- The Washington Times - Thursday, June 25, 2009

With apologies to Lucas Glover, the rebirth of David Duval was by far the best thing that happened to golf at Bethpage.

Between Phil Mickelson’s chivalrous departure and the slump epidemic rampant among the sub-Tiger elite, the game has never been more desperate for a best supporting actor.

Enter Duval, the 37-year-old former World No. 1 who resurrected his career with a gutsy runner-up finish at Bethpage Black.

“It may be arrogance, but it’s where I feel like I belong,” said Duval after recording his first top-10 finish since tying for sixth in 2002 at Las Vegas. “It’s very difficult to sit here and say second place is a failure. It is very much a success. … I’m now even more confident in what I’m doing. So affirmation, possibly we could equate it to that.”

If you think Duval is going to vanish again after his U.S. Open uprising, forget it. After watching him follow his first-round 67 with three consecutive rounds in which he clawed back from early rough patches, Inside Write is ready to pronounce him restored to his previously indefatigable self.

“The way he rallied time and time again was unreal,” said Duval’s instructor and former coach at Georgia Tech, Puggy Blackmon. “That was vintage Duval. He had that look again, that confidence. It’s been coming. The fact that it happened at the U.S. Open was something of a surprise. But then again, that’s David. He loves the big stage. I think you’ve just seen the first of many such performances to come.”

Explaining Duval’s seven-year disappearance is complex: It started with postpartum depression after the delivery of his only major title (2001 British Open) left him feeling hollow instead of heroic. Then came the ugly rumors that then-fiancee and longtime girlfriend Julie McArthur was having an affair. They broke up, and Duval slipped deeper into an existential morass.

Then came back problems (2003-04) and a disastrous set of swing changes that might have helped his back but completely destroyed his game. Swing technicians David Leadbetter, Rick Smith and Hank Haney all tinkered under the hood (2004-05), trying to “fix” an unorthodox move built around one of the most severe “motorcycle” grips in history. That only exacerbated Duval’s massive issues with driving accuracy.

In 2004, Duval married a single mother of three (the former Susie Persichitte) and totally immersed himself in domestic life. The couple then had two more children (Brady in 2005 and Sienna in 2007), and Susie experienced tough pregnancies each time, pulling Duval even further from golf. He made only seven starts in 2007.

Last year, he was finally ready to recommit to the sport. He and Blackmon re-created his swing using videos of his Georgia Tech days, and Duval had made baby steps of improvement (tied for 39th at the 2008 British Open) before last week’s huge leap.

“I think the bottom line is that David is not going to go off again because he knows what his swing is and he understands it,” Blackmon said. “This was huge for his confidence, which has been the only thing really lacking.”

And potentially huge for golf, because the “elite” pickings beyond Tiger look pretty slim.
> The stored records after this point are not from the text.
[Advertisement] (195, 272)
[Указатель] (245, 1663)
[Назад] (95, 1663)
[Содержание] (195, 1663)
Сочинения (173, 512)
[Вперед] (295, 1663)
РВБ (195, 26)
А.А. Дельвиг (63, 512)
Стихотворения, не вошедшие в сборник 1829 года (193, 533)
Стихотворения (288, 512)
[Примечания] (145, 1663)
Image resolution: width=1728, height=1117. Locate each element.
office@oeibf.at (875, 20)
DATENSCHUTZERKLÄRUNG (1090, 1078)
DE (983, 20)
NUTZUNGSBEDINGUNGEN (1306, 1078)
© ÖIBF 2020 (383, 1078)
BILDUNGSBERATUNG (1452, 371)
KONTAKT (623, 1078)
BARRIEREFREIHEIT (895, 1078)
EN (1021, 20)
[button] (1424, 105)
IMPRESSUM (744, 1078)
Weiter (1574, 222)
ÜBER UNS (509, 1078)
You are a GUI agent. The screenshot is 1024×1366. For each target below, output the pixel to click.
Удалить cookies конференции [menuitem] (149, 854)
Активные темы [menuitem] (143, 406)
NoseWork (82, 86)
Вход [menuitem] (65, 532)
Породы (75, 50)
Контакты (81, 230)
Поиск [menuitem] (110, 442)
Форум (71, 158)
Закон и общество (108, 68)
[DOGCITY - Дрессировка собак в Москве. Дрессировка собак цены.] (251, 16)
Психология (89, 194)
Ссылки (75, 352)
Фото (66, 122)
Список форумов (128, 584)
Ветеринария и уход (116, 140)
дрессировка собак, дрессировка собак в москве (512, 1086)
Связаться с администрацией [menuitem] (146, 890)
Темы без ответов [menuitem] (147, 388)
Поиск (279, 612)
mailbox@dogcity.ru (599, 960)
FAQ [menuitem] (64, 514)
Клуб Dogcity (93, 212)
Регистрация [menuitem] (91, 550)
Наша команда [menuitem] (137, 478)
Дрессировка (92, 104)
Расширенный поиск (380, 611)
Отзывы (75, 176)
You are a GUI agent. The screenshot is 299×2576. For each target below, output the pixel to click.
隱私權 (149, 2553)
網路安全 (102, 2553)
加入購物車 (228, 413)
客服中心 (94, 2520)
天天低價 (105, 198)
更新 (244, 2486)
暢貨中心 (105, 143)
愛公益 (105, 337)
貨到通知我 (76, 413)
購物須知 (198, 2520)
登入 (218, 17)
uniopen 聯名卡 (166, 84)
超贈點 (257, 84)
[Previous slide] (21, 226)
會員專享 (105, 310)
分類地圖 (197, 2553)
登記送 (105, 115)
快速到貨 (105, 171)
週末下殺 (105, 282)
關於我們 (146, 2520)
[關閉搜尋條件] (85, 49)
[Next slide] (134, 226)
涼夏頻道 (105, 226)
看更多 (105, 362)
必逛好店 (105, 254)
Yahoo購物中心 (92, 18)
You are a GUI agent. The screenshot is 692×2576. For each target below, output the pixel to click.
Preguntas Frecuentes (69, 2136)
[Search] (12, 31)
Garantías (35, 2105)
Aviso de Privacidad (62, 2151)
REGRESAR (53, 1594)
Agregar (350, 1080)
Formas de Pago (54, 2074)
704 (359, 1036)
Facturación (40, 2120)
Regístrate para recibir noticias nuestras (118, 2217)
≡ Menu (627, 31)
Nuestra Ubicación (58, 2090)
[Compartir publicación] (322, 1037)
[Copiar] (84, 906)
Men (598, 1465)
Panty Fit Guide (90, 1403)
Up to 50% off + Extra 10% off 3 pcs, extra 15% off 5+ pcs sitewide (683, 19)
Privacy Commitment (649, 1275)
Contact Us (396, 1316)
No. 2 Mickelson could be out the rest of the season. No. 3 Paul Casey has never finished in the top five at a major. No. 4 Sergio Garcia hasn’t sniffed a victory this season. Nos. 7 (Kenny Perry) and 9 (Vijay Singh) are pushing fossil status (average age of 47). No. 6 Geoff Ogilvy plays his best golf during basketball season. And Nos. 5, 8 and 10 are named Henrik Stenson, Steve Stricker and Jim Furyk. Yawn. No. 11 Padraig Harrington seems to have retired after last year’s PGA Championship. And No. 12 Camilo Villegas, No. 15 Anthony Kim and No. 16 Rory McIlroy still require slam seasoning.

Golf needs somebody with gravitas to tangle with Tiger at Turnberry in next month’s British Open, and Duval is the candidate who best fits the bill. So, welcome back, Mr. 59, former No. 1 and 13-time winner. Welcome back, 2001 British Open champion, one-time major staple and Tiger’s original rival. Welcome back, dour David. Your Goliath awaits.